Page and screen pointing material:
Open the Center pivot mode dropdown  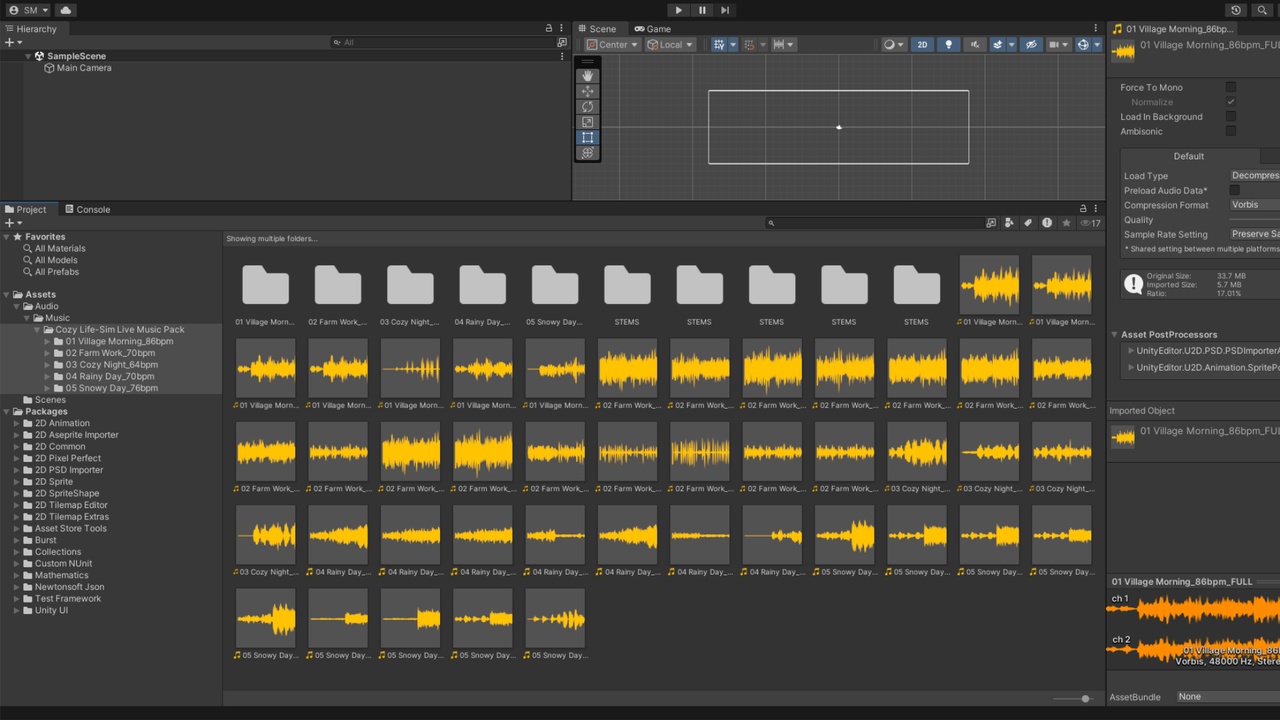(612, 44)
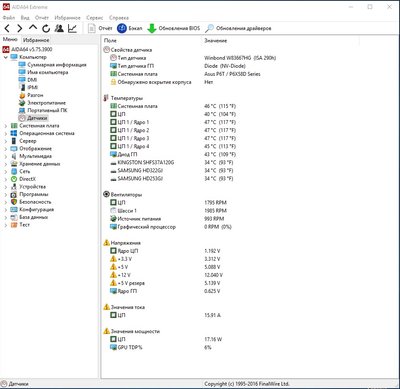Open the Файл menu

pos(9,18)
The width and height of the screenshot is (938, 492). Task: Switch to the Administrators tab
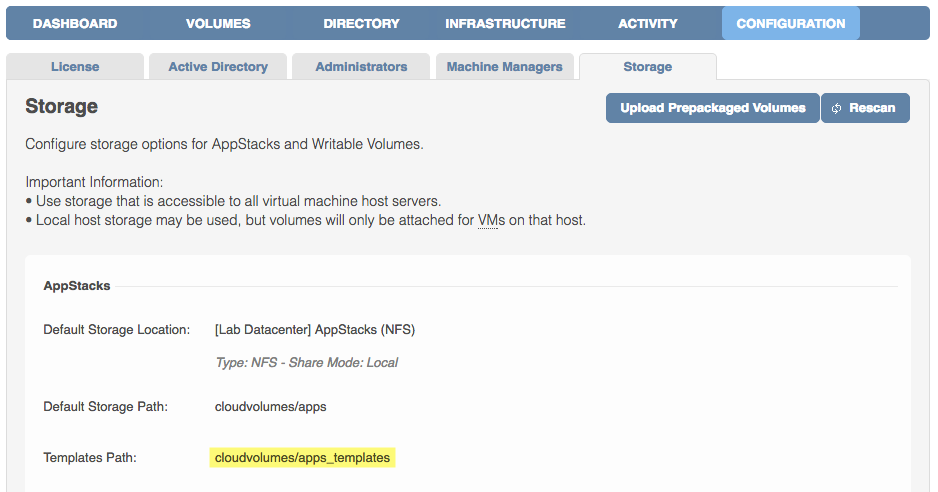tap(361, 66)
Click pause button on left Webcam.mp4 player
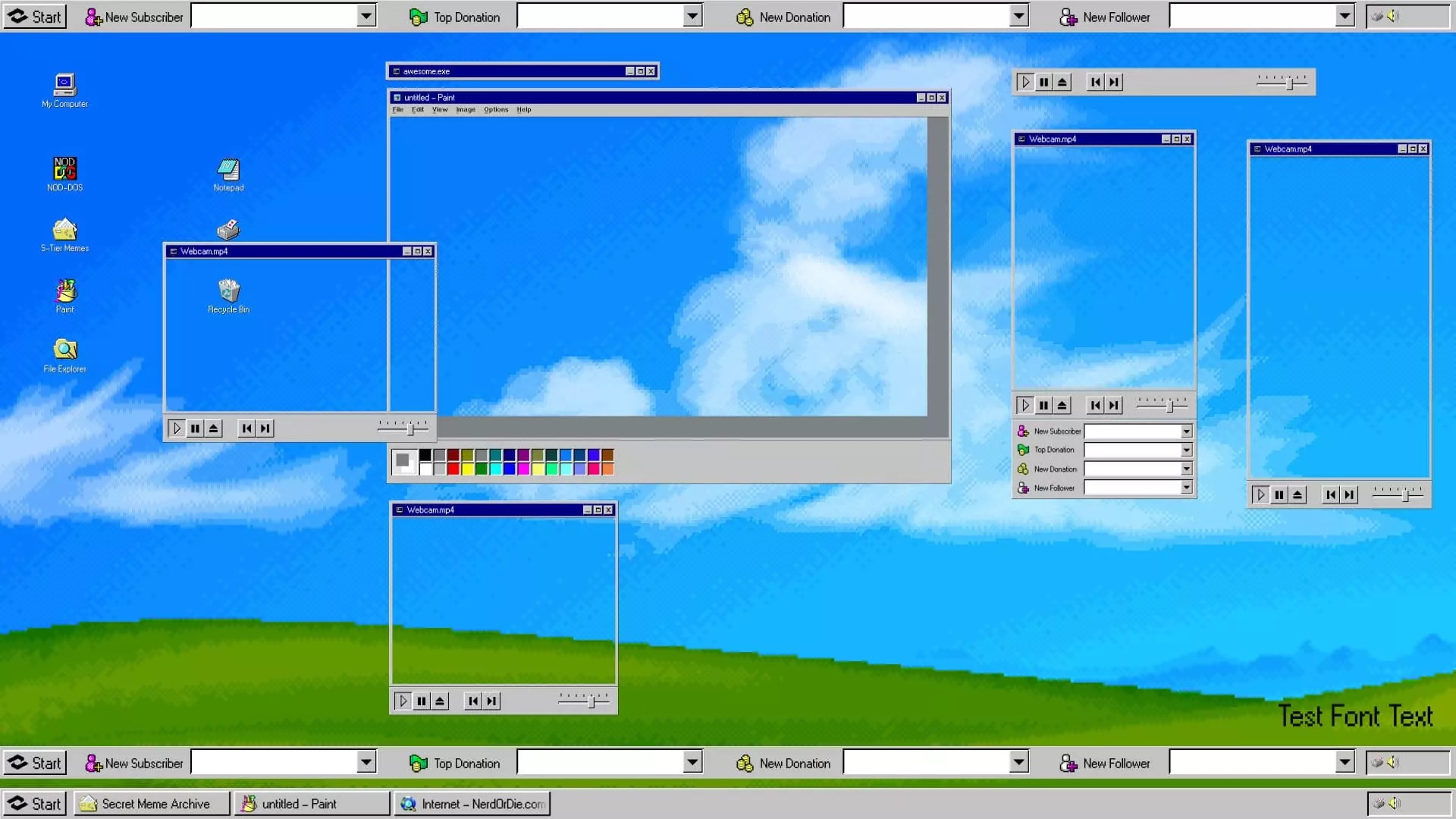 coord(195,428)
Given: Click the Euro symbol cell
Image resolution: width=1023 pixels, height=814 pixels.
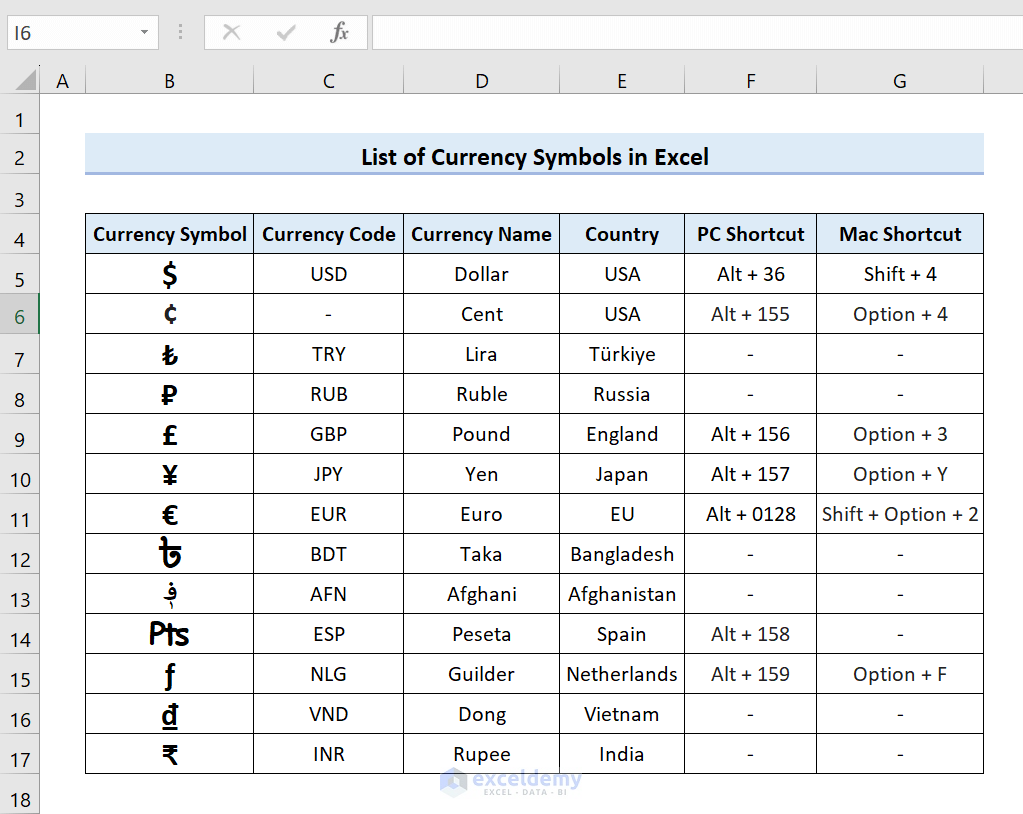Looking at the screenshot, I should [169, 514].

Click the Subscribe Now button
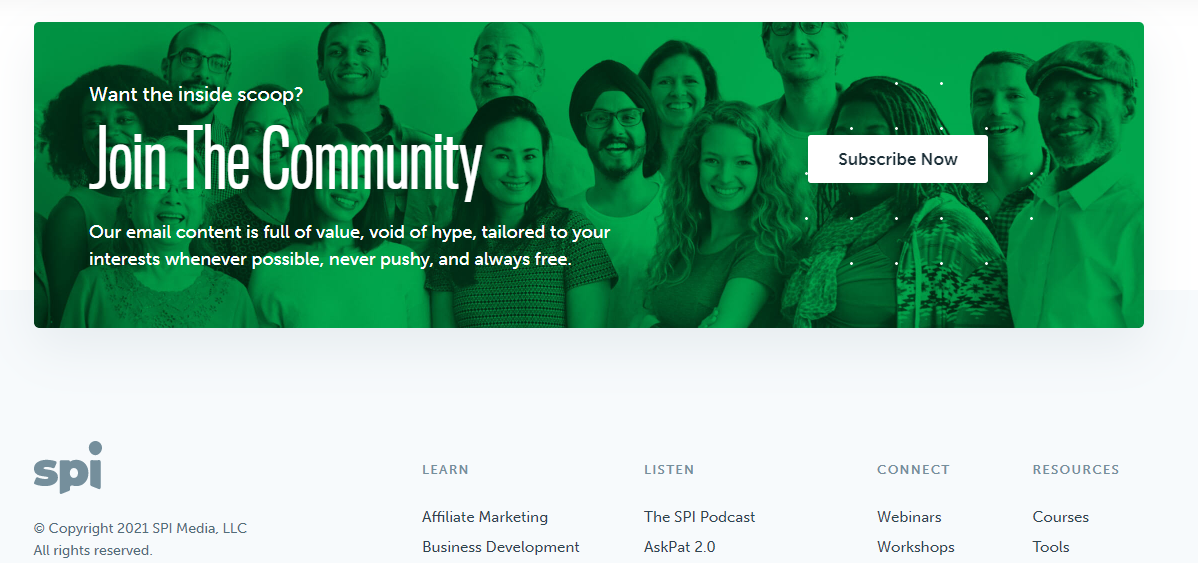[897, 159]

Written instruction:
Recast the lines from the one containing "The width and" through the end of the material, both included, as a numbered list without the blank lines. Omit the pictures from your answer.

Reply to the task:
1. The width and height of the screenshot is (938, 492). Task: Switch to the Administrators tab
2. tap(361, 66)
3. Click pause button on left Webcam.mp4 player
4.  coord(195,428)
5. Given: Click the Euro symbol cell
6. Image resolution: width=1023 pixels, height=814 pixels.
7. Looking at the screenshot, I should [169, 514].
8. Click the Subscribe Now button
9. [897, 159]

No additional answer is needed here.